AP Chem - did a few review problems for our upcoming equilibrium exam; then we discussed Bronsted-Lowry acid-base theory and applied the theory to acid-base conjugates and their concentrations at equilibrium.

AP Chem - we EXPLAINED the reason for equilibrium shifts due to system "stresses" in terms of kinetics/collision theory thus rendering Le Chatelier superfluous and insufficient. Of course, Le Chat's rule tells us WHAT the chemical shift will be BUT kinetics tells us HOW/WHY the shift really occurs.
We explained the effect of various stresses on the number of effective collisions per second in the forward and reverse reactions; thus we quantitatively explained the direction of any shift due to the stress.

We moved on to the Acid-Base unit by discussing characteristics of acids as well as the definition of Bronsted acids and bases as well as Bronsted conjugate acid base pairs.

Tomorrow, we will do two more equilibrium review problems for Thursday's test.

Bio - took our long-awaited Immune System exam.

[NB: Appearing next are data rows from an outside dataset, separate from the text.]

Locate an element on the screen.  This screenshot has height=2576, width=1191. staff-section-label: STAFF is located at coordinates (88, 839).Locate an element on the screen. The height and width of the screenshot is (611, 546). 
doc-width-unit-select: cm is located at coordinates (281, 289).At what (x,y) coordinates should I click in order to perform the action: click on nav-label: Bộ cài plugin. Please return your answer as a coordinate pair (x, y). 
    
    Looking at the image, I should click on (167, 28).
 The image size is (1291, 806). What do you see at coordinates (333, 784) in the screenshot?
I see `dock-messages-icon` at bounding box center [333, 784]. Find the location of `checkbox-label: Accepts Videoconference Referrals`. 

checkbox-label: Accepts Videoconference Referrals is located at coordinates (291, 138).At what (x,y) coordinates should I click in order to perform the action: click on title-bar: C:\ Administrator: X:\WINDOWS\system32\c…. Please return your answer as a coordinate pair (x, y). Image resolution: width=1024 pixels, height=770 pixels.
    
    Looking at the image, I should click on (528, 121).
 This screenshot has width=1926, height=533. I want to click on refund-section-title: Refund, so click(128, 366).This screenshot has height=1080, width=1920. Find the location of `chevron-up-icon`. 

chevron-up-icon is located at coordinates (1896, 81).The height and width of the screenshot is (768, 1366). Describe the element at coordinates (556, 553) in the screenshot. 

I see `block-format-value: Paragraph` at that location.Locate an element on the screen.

We continued to discuss the "Making Connections" lab.

AP Chem - we practiced the THREE STEP Le Chatelier Principle with which we can predict the shift in a reacting system as the result of a "stress" placed on the system originally at equilibrium.
You MUST label your exo-hot and endo-cool arrows as well as the number of moles of GASES on the reactant and products side of the balanced equation; this way you can quickly apply the three steps of Le Chat.